Data section Block Start

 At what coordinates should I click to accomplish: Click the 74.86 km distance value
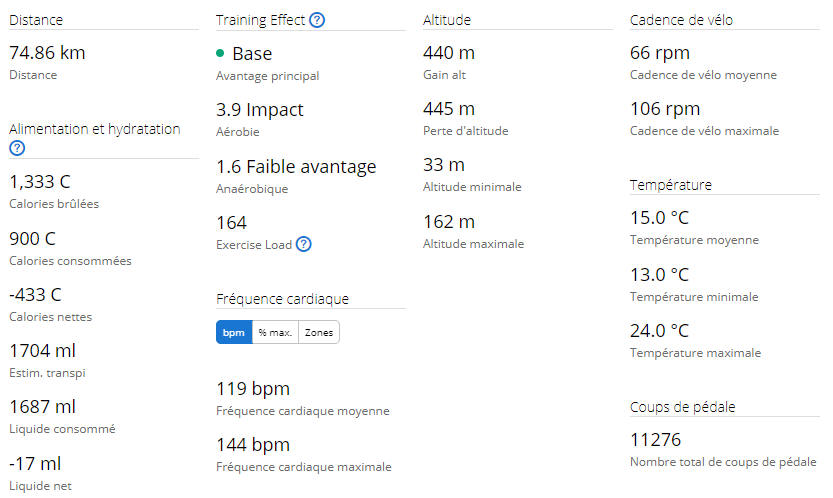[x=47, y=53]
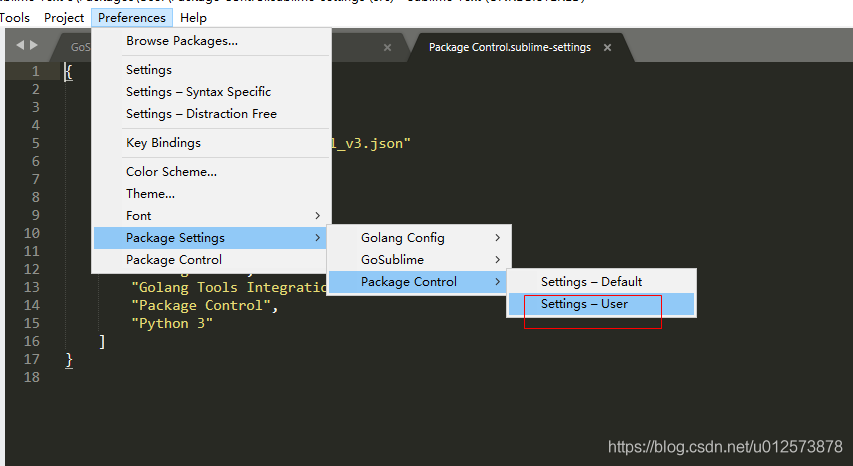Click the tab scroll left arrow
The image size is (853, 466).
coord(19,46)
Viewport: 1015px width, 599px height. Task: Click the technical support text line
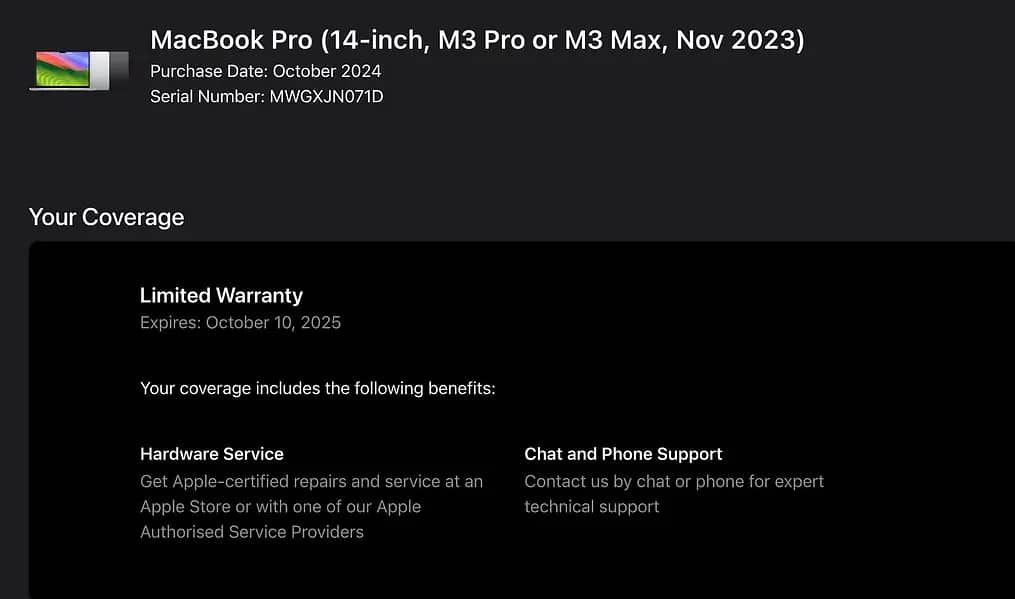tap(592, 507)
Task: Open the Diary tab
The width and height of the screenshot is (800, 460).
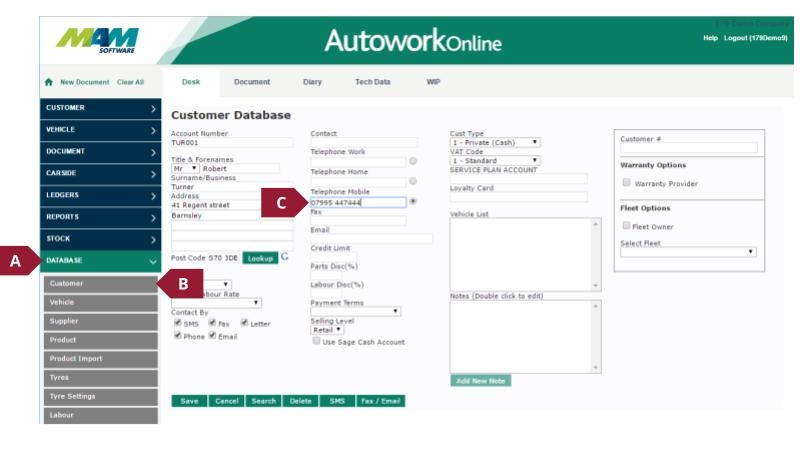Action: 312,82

Data section Block End

_What you have to do_: Each entry above must be restated word for word; the pictures stay out of the copy.

_Answer to this exercise_:
 At what coordinates should I click to accomplish: Click the 74.86 km distance value
[x=47, y=53]
Click the tab scroll left arrow
The image size is (853, 466).
coord(19,46)
Viewport: 1015px width, 599px height. Task: Click the technical support text line
tap(592, 507)
Task: Open the Diary tab
The width and height of the screenshot is (800, 460).
Action: 312,82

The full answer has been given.